* _Exercise instructions_:
Give the lines of the entries below that run from the line containing "Task: Click the envelope" to the line containing "Action: click(278, 207)", both included, as a JSON list of strings, one per line, with blank lines omitted.

━━━━━ Source data

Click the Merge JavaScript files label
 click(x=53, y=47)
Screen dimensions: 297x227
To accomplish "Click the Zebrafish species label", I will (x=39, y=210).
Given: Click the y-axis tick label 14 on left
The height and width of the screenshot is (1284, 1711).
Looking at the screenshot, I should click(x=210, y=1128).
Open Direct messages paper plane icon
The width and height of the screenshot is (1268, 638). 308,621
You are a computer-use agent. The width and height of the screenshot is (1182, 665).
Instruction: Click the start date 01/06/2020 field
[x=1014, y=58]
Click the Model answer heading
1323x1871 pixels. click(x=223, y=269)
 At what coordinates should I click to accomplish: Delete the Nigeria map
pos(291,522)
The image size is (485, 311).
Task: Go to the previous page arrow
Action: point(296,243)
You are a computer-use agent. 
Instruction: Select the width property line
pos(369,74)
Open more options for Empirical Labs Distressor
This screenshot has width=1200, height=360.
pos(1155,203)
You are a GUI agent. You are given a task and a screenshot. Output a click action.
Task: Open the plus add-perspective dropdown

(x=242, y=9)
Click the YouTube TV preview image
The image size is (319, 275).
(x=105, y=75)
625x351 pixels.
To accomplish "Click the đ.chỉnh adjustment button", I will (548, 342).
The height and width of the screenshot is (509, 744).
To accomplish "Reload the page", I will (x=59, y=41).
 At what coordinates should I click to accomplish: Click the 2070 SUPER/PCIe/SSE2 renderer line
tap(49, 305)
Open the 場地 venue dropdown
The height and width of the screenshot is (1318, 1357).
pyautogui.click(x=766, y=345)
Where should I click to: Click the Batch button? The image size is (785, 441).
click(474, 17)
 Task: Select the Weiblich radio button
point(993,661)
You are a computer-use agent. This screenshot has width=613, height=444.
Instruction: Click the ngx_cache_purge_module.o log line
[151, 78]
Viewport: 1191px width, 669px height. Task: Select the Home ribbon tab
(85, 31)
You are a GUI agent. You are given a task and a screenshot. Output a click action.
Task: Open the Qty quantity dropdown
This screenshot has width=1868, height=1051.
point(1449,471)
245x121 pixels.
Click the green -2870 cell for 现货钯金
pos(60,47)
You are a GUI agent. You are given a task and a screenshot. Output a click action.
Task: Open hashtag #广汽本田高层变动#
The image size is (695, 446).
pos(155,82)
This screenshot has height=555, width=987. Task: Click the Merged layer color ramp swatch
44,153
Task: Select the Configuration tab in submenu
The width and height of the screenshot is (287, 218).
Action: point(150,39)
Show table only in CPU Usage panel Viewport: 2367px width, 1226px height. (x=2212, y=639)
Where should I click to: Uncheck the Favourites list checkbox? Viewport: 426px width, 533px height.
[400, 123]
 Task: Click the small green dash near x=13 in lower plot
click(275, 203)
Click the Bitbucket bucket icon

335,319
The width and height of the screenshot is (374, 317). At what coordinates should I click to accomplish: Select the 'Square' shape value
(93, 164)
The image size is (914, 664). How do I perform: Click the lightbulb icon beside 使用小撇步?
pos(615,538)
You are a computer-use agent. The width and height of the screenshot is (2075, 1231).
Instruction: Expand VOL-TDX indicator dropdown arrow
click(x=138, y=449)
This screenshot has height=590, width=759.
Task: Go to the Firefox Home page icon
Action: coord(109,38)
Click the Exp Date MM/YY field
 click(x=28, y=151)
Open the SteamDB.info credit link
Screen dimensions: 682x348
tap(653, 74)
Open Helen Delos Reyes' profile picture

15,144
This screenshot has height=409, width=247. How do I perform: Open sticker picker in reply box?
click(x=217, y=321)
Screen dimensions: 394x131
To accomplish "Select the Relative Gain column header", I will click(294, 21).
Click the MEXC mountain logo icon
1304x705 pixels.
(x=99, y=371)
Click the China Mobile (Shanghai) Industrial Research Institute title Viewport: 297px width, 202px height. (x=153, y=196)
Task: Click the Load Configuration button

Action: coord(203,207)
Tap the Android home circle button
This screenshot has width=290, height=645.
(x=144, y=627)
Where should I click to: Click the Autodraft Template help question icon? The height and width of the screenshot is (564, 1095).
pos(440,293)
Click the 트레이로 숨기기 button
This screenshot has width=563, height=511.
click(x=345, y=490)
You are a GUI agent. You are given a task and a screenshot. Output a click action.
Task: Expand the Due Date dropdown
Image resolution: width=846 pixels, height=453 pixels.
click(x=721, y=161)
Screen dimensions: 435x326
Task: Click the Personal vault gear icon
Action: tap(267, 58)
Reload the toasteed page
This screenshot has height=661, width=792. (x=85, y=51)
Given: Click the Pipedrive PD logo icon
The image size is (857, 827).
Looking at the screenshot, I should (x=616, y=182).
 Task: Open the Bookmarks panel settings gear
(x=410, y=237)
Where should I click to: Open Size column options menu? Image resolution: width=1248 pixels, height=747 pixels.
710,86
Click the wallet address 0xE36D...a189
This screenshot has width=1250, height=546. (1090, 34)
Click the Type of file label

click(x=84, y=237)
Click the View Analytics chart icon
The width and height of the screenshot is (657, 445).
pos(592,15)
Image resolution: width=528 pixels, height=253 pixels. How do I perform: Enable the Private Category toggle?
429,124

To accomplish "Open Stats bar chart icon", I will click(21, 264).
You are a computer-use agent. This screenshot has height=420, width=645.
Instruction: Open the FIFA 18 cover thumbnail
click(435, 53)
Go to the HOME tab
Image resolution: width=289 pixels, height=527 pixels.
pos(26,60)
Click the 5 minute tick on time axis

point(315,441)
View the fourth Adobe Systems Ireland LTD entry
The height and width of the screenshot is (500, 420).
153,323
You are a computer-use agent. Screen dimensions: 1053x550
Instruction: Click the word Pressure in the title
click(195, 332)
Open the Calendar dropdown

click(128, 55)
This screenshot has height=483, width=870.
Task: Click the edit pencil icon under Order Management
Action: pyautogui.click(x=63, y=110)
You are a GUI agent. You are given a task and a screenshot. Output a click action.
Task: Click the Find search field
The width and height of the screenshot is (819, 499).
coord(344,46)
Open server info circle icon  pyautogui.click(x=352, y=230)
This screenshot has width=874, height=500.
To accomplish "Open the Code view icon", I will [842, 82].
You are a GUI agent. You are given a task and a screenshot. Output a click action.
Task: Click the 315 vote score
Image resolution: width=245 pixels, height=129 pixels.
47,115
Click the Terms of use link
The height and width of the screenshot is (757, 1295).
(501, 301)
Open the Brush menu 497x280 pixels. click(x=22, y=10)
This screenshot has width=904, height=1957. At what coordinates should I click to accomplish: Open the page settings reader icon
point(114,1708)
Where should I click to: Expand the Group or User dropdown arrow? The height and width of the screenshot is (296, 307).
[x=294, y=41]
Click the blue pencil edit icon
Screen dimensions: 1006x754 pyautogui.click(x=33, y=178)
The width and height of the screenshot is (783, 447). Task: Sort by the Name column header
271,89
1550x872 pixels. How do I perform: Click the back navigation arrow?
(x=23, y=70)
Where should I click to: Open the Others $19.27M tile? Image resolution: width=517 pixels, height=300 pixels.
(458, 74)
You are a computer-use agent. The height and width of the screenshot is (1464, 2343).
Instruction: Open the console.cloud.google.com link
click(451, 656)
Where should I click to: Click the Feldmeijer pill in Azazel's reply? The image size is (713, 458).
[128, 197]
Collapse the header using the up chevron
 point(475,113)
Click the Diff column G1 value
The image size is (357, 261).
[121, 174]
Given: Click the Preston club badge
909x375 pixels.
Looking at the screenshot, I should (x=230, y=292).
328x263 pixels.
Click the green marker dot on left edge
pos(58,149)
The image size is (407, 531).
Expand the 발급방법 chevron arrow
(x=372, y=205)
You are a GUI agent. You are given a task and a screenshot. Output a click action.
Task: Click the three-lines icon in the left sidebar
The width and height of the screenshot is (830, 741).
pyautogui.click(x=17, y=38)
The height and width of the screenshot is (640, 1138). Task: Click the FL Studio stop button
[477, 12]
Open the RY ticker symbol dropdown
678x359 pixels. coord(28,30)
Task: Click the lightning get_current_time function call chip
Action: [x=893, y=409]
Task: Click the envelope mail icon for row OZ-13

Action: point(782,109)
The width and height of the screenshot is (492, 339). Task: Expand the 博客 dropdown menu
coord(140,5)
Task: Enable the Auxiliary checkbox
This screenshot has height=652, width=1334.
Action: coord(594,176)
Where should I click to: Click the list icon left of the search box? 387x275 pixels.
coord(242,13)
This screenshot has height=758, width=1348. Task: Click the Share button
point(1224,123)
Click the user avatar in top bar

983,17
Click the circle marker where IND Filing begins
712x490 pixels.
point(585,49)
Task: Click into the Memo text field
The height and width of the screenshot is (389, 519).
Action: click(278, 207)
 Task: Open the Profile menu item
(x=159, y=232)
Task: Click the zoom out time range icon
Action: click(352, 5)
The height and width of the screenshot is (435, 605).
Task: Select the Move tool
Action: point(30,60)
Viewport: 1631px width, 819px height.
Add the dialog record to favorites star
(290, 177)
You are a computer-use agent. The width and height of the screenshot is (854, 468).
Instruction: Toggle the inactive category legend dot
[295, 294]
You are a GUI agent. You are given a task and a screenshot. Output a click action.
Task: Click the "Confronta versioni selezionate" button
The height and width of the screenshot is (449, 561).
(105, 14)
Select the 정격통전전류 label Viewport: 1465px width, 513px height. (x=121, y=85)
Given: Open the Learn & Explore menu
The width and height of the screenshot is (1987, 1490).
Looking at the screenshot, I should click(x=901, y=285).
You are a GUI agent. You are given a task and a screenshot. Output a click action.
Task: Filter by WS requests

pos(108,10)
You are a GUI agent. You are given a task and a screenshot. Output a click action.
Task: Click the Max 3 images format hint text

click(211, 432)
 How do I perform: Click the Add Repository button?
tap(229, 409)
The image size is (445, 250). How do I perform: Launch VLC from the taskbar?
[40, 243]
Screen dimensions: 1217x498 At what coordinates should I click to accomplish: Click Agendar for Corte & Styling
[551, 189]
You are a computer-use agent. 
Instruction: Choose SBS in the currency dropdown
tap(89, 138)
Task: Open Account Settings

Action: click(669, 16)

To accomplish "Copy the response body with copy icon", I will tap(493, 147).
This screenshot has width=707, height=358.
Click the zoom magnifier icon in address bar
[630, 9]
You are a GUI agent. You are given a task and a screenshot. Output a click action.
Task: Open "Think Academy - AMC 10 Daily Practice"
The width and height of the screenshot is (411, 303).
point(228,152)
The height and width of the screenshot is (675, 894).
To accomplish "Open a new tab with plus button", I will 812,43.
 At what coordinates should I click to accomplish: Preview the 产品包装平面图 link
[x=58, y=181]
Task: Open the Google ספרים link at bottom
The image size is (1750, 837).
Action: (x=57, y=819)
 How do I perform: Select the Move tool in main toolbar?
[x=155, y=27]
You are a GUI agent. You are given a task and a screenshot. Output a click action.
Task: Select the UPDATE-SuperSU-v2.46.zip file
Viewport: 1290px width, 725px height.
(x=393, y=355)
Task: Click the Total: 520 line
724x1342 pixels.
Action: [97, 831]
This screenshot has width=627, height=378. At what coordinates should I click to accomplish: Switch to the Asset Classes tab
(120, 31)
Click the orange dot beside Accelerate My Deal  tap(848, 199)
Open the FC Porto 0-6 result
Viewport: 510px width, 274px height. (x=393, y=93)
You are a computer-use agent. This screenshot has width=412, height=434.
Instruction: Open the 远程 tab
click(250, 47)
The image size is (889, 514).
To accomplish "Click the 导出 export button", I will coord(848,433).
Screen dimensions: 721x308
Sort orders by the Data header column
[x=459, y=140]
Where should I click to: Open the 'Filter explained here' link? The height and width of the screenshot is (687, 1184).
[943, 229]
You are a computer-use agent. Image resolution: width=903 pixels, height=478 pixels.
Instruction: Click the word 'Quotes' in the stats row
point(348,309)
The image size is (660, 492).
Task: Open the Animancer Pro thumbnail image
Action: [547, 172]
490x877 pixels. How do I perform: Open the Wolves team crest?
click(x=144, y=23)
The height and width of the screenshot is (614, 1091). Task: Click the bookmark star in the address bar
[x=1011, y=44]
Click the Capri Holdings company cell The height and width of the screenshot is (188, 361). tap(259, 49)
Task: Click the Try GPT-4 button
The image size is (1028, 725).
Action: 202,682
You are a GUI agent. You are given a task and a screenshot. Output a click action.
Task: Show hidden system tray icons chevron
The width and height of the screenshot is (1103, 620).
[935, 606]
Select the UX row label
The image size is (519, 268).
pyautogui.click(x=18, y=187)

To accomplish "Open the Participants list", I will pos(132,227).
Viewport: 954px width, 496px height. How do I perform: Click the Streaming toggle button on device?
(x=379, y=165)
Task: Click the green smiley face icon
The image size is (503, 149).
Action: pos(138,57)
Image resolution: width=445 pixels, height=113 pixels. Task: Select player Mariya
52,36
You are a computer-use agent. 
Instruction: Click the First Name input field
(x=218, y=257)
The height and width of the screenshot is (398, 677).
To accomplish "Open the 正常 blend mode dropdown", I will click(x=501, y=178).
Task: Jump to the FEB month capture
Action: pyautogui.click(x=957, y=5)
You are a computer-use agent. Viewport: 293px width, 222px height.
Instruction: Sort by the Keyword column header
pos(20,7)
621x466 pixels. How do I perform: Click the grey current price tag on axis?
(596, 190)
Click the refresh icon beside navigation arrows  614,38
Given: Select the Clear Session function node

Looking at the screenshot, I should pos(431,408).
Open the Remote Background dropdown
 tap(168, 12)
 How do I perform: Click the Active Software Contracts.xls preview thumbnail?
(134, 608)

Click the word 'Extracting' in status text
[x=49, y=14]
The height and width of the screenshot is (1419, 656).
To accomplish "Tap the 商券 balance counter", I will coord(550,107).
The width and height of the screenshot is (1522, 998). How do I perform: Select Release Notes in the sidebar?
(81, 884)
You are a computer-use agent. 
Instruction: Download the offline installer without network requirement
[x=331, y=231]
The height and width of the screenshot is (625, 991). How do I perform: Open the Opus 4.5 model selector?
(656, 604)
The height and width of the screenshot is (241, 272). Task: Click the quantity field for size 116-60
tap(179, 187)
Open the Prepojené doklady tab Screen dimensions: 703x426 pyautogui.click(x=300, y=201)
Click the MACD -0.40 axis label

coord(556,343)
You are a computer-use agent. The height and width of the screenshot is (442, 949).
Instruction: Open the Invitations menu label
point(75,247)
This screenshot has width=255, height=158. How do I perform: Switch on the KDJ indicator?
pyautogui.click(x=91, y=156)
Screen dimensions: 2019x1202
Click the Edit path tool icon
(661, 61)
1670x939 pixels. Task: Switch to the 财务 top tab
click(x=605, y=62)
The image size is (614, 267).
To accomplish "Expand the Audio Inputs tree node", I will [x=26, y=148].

━━━━━━━━━━

* _Result for this task_:
[
  "Task: Click the envelope mail icon for row OZ-13",
  "Action: point(782,109)",
  "The width and height of the screenshot is (492, 339). Task: Expand the 博客 dropdown menu",
  "coord(140,5)",
  "Task: Enable the Auxiliary checkbox",
  "This screenshot has height=652, width=1334.",
  "Action: coord(594,176)",
  "Where should I click to: Click the list icon left of the search box? 387x275 pixels.",
  "coord(242,13)",
  "This screenshot has height=758, width=1348. Task: Click the Share button",
  "point(1224,123)",
  "Click the user avatar in top bar",
  "983,17",
  "Click the circle marker where IND Filing begins",
  "712x490 pixels.",
  "point(585,49)",
  "Task: Click into the Memo text field",
  "The height and width of the screenshot is (389, 519).",
  "Action: click(278, 207)"
]